@Nightfish Re: http://www.drektopia.com/NFGalaxy2.htm
First let me say that you've created one heck of a universe construct. Nice work! I may not agree with some of it but still very nice work!
1. There would never be a Black Hole
within a solar system. The closest you could possibly get would be a companion star position within a binary or ternary system and the chance of finding any planets is so close to nil that you can forget computing for them. All planetary bodies would have had their orbits altered in a massive way when the star went super nova. The planetary bodies would have either been blown out of the gravitational well of their sun(s) or wound up crashing into each other and their suns. In any case all would be barren rocks.
2. The same for a Neutrino
which is also the remnant of a super nova.

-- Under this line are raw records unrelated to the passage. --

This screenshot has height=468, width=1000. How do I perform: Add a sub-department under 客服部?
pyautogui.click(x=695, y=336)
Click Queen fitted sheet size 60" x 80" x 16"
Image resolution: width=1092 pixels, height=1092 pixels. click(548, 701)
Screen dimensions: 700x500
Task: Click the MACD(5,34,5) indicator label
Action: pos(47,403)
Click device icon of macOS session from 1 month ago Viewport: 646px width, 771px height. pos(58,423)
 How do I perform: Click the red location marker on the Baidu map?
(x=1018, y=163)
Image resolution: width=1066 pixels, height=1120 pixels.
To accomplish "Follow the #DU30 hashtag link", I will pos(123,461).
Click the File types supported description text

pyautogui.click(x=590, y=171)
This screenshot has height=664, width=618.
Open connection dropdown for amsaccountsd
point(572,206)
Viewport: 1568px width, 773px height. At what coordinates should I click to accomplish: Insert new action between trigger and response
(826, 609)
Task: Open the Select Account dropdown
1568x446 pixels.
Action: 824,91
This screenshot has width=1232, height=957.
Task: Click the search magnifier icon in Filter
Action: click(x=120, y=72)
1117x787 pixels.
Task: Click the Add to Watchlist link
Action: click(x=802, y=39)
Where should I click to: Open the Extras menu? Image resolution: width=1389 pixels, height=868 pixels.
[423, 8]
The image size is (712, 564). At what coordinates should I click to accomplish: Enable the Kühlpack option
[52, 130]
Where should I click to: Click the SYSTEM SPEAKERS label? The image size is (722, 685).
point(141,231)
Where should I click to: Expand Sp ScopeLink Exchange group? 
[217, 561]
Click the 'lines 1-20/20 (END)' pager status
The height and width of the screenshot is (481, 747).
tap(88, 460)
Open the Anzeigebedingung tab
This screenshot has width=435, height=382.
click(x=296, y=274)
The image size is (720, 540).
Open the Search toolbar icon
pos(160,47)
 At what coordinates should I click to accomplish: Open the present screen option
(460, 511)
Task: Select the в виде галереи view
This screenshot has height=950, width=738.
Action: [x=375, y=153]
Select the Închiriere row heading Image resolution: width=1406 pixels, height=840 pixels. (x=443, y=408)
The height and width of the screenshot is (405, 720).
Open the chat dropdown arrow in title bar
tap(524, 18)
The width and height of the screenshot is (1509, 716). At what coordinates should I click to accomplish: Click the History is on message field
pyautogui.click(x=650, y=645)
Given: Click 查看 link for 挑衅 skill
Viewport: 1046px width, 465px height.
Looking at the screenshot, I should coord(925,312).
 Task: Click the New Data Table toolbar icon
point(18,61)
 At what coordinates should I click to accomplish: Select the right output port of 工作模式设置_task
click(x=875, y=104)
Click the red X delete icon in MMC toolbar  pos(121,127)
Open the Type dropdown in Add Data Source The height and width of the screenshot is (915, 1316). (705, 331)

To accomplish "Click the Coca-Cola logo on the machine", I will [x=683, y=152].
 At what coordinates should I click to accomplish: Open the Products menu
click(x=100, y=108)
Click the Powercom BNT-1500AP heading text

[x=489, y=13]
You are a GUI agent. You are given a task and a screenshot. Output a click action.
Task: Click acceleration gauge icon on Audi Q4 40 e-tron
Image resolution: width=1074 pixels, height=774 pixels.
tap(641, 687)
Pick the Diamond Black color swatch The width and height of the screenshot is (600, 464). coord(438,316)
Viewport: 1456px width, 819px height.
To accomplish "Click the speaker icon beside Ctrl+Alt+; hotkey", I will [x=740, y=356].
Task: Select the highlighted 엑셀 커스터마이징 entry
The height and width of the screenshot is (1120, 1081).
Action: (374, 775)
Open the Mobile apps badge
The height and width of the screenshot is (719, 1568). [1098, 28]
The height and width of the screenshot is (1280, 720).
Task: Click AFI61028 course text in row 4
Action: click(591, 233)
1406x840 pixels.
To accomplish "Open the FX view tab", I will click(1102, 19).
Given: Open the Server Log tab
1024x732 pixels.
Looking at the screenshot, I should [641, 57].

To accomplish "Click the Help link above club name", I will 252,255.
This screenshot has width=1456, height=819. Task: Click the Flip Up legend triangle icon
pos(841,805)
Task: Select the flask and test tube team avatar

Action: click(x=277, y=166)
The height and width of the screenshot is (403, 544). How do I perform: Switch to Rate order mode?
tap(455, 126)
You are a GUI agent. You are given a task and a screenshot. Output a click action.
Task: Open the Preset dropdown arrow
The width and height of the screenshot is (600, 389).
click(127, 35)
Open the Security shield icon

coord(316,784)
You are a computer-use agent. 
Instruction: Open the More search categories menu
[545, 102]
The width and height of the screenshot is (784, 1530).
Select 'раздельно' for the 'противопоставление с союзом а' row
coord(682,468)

3. A gas giant should take three slots for its orbit. (This is why I recommend having up to 20 planetary slots. These suckers and I really mean suckers
are nothing but BIG hovers!)
4. Gas giants are being found in close proximity to their stars... which implies that they can be anywhere in the system.
5. (edit: My misread... DUH!)
6. Planetary structures... The problem I have with your chart is its too simplistic and will create too many livable/habitable planets. Most of the planets that we'll find will have TOXIC soup
for either their atmosphere or hydrosphere or both. The real chance of finding a planet or moon in the habital zone with the right mixtures of gasses and liquids will probably be discovered to be close to zip, NOT zip but very close.
8. IMO what we, humanity, will be doing is seeking/eking out existences on the planets and moons that closely resemble Mars and our moon. (This is also why I like the HUGE galaxy model... it gives you a chance of finding one or more "truly habitable" type planets for your species.
9. Most planets will also be radiated... We can deal with most of that now... by building underground.
10. Venus is not so much TOXIC as it is a GREENHOUSE run away. The Earth started with pretty much the same mixture of gasses but was located far enough from the sun to cool and allow life to start and flourish. (The first life on Earth actually consumed hydrogen sulfide and expelled oxygen... and in the process was the cause of its own demise.)
Truly TOXIC planets would be anything with corrosive gases, methane, etc for atmosphere... like most of Jupiter's larger moons. This would also include toxic, corrosive mixtures for its hydrosphere.
I really doubt that we'll find a "Star Trek" universe out there, with life and livable planets in every star system.
What I'm saying here is that Earth type planets per given species should be few and far between and you really want to protect them with everything you have!
11. Your concept of a Gaian
is unique to say the least. If a planet was truly sentient it would probably take one look at "humanity" and its propensity for plundering planetary resources and make itself as inhospitable as possible.
12. Radiated planets are those without a magnetic field or are too close to either their star or if they are moons are too close to their planet. The two inner planets in the Jovian system are inundated with hard radiation.
13. Worm Holes... I also like the one way worm hole... but I think you have too many of them... but then that's based on my reading SciFi, esp David Weber's concept, and not on impirical data.
I also think all worm holes would be few and far between... but again no real data soooooo...
14. Mineral richness of any given system... I really think that this is over done! IMO I think we'll find that everything we have in our solar system will be available in other systems in just about the same abundance. The real question is are the minerals easy to gain access to... near the surface or are you going to have to dig holes to China in order to extract specific minerals.?!
15. I really think that the size and color of a star will have more effect on the habitable zone than on mineral richness.
Someone pointed out that Red Giants are really old as compared to say a yellow main sequence star... actually this is very wrong! What we see now are all and I mean ALL third and fourth generation stars. A red giant such as beatlejuice (sp
) are more active than their smaller cousins and burn themselves out faster... MUCH FASTER! The red giants about the size of Mars orbit are in fact the old stars but they too are third and fourth generation.
But what is left out of the equation is that these solar systems have been around the galactic core a few times and have had time to collect all sorts of things when passing thru newly created nebulas created by stars going either nova or super nova.